*** Data extracts
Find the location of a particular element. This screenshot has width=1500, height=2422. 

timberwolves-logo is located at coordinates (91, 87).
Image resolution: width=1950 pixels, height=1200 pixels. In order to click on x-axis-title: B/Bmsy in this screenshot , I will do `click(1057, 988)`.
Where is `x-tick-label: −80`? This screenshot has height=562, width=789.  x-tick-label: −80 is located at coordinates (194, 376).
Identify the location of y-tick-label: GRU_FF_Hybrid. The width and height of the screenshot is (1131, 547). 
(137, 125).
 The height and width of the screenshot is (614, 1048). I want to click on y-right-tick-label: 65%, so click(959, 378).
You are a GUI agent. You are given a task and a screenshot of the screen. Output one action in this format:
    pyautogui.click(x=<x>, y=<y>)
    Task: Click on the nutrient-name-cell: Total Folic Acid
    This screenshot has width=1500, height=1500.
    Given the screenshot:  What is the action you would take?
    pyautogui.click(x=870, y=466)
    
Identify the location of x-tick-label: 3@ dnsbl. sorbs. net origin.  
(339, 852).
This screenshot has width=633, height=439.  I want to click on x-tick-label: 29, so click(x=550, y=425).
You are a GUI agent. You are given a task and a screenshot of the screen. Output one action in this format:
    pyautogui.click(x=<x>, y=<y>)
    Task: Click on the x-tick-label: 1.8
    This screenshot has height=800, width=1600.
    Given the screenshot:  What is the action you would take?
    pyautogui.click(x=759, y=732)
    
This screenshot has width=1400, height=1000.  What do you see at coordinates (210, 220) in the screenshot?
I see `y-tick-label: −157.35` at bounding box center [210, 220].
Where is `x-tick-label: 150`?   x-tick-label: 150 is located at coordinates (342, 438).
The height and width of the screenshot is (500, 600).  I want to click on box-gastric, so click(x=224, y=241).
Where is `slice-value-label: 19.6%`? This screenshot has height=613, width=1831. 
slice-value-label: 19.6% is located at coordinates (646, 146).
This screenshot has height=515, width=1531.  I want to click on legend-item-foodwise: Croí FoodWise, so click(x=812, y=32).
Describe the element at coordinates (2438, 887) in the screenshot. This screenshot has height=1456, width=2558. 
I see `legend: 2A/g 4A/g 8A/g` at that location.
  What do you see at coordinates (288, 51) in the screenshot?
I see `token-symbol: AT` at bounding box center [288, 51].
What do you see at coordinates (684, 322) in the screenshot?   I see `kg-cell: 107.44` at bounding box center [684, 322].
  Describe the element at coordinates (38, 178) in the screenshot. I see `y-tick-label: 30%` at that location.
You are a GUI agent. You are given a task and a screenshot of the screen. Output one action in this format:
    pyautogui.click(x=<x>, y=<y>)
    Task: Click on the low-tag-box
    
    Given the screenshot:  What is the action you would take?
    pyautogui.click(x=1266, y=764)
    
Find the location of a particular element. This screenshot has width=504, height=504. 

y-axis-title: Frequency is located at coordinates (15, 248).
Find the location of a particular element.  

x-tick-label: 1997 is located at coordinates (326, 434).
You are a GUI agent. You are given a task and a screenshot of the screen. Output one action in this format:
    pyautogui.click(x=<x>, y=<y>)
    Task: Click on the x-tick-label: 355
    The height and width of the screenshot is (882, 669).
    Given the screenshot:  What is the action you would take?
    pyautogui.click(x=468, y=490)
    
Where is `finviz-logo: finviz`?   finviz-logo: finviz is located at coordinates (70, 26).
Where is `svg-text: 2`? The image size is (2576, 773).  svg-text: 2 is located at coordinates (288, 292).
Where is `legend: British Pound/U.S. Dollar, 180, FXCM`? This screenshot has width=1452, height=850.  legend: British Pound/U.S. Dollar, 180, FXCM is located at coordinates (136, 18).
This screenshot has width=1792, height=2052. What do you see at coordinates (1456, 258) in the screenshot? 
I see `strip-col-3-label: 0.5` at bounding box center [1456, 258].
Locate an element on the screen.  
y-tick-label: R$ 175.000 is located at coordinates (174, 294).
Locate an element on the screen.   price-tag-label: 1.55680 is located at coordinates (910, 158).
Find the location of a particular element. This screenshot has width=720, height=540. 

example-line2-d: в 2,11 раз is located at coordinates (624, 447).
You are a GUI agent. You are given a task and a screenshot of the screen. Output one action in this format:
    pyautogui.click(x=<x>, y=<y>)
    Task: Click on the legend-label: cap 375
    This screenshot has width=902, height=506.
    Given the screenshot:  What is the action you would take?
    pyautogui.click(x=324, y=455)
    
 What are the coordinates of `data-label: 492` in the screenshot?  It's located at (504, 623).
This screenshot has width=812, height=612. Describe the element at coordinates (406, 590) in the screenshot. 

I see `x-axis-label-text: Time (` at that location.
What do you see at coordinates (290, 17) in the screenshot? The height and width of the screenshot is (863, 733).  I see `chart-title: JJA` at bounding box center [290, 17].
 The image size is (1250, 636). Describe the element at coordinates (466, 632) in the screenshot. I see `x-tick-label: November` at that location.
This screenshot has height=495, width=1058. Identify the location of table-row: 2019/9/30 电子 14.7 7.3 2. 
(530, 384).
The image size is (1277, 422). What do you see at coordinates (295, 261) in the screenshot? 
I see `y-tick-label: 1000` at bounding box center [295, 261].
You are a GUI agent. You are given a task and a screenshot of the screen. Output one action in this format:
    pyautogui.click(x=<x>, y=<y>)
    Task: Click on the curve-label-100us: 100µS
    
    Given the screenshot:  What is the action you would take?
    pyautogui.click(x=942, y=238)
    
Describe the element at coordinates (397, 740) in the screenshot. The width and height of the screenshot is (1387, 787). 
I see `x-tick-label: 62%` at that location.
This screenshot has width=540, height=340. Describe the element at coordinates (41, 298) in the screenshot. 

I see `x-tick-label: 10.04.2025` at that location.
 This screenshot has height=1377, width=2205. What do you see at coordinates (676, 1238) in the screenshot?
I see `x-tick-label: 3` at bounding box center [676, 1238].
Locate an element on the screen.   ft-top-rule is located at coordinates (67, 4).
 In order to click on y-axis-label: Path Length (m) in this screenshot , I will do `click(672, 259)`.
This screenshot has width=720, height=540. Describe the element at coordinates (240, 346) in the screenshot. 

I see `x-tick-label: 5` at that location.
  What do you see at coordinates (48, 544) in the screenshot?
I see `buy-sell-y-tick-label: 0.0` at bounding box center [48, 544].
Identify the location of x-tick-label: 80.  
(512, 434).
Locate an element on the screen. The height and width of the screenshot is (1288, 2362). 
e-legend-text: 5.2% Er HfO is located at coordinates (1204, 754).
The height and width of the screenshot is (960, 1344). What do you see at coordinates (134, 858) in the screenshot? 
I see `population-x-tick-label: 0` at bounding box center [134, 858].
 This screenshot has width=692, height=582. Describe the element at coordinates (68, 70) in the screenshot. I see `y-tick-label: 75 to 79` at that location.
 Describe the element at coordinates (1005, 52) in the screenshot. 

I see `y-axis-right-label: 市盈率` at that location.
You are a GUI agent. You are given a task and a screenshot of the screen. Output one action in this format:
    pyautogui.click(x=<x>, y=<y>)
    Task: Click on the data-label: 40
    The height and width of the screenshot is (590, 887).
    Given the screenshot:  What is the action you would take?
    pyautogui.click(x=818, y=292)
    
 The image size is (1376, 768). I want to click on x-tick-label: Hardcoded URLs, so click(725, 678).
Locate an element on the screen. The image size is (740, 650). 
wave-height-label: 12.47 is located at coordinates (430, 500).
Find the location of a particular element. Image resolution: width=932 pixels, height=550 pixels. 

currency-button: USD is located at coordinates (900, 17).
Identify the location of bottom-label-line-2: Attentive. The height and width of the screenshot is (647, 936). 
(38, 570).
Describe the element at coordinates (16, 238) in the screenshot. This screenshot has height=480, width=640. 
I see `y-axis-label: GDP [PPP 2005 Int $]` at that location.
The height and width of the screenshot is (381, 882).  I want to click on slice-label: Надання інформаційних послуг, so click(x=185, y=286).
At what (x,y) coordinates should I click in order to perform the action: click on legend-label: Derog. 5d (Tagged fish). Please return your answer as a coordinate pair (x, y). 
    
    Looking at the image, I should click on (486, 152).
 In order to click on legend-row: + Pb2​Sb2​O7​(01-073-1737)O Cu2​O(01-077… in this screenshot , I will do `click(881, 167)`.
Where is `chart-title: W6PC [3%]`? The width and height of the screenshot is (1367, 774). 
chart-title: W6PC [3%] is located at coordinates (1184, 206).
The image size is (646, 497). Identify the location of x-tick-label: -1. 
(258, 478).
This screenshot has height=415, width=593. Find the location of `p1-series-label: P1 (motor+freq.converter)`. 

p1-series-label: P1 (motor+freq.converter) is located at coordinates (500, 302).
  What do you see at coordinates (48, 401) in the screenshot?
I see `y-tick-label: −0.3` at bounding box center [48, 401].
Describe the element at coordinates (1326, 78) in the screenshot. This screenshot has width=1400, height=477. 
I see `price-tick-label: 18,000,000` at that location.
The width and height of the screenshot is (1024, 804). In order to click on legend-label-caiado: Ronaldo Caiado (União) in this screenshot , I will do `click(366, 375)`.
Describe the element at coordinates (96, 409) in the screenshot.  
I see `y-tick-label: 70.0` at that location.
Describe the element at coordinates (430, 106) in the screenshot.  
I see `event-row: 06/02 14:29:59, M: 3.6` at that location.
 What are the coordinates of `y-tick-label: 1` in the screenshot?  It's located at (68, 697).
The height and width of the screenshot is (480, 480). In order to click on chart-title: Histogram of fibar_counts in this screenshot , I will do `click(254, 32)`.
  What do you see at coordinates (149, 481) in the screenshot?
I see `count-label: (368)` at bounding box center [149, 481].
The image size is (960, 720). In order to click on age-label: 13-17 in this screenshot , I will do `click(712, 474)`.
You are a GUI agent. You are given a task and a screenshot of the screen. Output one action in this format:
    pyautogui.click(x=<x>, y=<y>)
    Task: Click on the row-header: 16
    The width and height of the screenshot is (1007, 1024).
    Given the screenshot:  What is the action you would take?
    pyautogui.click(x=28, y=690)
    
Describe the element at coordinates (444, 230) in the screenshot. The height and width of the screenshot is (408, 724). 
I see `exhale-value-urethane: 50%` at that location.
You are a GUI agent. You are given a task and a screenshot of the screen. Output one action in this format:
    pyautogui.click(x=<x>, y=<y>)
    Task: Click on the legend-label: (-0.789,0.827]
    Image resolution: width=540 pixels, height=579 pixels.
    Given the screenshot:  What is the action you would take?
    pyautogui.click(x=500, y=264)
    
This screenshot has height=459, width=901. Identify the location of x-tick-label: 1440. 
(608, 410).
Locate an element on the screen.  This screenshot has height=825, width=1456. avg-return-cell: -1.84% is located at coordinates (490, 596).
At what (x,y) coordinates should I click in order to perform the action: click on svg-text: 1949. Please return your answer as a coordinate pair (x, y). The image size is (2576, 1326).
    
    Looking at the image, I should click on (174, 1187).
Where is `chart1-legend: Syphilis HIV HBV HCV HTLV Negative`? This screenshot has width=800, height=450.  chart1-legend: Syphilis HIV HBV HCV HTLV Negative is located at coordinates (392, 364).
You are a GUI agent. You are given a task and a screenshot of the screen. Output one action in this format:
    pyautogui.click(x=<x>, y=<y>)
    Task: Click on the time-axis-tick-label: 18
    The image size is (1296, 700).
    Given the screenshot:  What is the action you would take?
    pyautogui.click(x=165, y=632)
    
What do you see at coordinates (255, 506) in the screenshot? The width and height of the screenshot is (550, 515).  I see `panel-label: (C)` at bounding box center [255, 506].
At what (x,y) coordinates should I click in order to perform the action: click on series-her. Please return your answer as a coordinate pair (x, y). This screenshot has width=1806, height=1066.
******
-- Your objective --
Find each line in the rows above that contains the string "value", and copy those lines out. Matching is case-sensitive.

-- Task solution --
Where is `slice-value-label: 19.6%`? This screenshot has height=613, width=1831. 
slice-value-label: 19.6% is located at coordinates (646, 146).
I see `exhale-value-urethane: 50%` at that location.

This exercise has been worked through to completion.